**WORK REQUEST**
Print nothing except the lines of the listing below from the line with "The image size is (668, 605)." to the line with "Open the FEEDS", each exactly as written, both ends included.

**RECORDS SUPPLIED**

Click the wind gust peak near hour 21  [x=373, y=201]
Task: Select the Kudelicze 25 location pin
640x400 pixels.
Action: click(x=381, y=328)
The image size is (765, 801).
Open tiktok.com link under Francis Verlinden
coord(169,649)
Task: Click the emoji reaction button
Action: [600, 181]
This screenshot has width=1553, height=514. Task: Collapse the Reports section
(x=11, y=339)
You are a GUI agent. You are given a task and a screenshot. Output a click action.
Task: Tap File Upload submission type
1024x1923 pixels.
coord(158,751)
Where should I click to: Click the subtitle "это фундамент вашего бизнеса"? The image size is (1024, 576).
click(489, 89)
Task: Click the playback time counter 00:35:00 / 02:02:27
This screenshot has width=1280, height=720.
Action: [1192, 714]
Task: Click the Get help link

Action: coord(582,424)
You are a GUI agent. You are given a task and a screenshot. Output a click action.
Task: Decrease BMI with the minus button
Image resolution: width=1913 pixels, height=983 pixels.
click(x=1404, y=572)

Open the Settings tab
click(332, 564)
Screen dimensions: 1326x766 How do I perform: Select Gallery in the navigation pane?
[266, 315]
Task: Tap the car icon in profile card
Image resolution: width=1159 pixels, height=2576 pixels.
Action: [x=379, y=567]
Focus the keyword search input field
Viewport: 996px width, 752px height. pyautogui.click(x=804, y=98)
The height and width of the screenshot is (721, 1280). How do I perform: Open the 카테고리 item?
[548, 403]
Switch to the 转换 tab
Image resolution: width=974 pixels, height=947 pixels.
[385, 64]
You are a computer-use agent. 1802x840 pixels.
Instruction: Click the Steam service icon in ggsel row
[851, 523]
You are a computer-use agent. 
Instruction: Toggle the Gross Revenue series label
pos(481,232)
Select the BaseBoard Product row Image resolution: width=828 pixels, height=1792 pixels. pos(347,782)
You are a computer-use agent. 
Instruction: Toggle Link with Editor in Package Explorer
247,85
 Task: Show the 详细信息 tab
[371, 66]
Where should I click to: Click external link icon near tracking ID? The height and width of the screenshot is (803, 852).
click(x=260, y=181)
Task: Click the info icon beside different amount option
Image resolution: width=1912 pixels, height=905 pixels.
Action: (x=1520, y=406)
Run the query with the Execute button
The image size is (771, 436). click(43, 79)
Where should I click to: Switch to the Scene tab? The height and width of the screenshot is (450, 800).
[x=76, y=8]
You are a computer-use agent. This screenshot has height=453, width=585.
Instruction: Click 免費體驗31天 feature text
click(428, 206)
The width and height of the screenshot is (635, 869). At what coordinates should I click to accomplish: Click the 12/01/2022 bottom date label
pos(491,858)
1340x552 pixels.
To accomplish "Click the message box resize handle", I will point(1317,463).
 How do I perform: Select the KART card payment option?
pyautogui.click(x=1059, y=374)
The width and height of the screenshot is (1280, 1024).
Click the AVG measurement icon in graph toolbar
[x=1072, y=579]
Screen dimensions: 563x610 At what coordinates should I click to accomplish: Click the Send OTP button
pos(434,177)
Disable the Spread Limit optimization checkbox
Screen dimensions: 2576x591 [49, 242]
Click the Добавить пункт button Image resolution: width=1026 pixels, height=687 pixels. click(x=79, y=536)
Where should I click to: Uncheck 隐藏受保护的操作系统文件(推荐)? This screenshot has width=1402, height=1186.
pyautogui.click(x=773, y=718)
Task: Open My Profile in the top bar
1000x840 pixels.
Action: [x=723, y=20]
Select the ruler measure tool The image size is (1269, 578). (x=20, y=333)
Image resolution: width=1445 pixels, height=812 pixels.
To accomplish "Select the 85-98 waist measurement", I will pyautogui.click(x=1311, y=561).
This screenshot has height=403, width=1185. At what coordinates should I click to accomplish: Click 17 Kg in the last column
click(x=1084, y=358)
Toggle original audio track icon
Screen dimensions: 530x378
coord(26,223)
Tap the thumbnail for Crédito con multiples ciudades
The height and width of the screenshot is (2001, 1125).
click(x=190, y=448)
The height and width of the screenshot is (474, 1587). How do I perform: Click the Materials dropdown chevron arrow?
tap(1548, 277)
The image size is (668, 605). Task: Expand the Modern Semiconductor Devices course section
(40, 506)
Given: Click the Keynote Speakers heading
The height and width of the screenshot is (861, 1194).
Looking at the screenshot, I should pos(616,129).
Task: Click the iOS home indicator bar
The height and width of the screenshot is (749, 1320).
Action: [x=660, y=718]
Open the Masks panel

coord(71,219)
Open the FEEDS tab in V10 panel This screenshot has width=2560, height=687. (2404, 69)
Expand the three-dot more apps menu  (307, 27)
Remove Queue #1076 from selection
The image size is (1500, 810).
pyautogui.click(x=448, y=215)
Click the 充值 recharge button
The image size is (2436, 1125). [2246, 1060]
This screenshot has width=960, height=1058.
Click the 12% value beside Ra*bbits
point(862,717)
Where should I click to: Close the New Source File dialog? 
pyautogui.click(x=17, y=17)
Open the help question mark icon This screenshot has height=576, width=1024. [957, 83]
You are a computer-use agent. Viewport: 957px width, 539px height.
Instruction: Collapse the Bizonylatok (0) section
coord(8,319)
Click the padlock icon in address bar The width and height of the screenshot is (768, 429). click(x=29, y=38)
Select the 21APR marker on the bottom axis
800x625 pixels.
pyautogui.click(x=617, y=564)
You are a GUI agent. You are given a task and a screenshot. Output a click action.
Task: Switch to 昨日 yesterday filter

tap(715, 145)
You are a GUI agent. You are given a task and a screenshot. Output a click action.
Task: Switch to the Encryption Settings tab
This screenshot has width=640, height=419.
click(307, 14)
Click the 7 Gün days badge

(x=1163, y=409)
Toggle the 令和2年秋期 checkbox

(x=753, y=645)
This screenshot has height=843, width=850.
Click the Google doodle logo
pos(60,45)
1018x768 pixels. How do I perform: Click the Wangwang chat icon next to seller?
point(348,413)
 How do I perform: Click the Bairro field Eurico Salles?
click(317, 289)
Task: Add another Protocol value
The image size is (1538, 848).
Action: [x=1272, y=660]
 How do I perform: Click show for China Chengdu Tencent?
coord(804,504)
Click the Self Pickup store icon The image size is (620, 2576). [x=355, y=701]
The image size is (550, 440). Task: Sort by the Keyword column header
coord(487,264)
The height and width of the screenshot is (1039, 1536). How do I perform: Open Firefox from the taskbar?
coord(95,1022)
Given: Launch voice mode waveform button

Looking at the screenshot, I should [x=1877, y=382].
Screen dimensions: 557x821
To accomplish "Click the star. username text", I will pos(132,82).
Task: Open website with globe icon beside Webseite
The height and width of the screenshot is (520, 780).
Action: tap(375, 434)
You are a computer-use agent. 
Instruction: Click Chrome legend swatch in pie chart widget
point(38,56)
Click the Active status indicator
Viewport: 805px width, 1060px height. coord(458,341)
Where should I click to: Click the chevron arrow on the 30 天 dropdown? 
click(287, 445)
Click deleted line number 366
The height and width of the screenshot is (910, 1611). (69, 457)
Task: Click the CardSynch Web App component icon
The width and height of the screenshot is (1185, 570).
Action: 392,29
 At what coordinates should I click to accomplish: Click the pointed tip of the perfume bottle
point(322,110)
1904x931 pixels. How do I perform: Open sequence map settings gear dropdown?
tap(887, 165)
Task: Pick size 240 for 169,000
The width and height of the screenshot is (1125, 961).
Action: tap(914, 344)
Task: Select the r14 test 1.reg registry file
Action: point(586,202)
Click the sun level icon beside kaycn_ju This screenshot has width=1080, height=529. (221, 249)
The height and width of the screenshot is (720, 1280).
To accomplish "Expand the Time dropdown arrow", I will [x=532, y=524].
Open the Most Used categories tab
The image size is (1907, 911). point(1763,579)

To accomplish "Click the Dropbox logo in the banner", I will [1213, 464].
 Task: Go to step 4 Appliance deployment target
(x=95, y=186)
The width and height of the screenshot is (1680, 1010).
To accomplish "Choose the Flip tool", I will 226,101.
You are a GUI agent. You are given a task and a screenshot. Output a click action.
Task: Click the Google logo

**TASK ANSWER**
The image size is (668, 605). Task: Expand the Modern Semiconductor Devices course section
(40, 506)
Given: Click the Keynote Speakers heading
The height and width of the screenshot is (861, 1194).
Looking at the screenshot, I should pos(616,129).
Task: Click the iOS home indicator bar
The height and width of the screenshot is (749, 1320).
Action: [x=660, y=718]
Open the Masks panel

coord(71,219)
Open the FEEDS tab in V10 panel This screenshot has width=2560, height=687. (2404, 69)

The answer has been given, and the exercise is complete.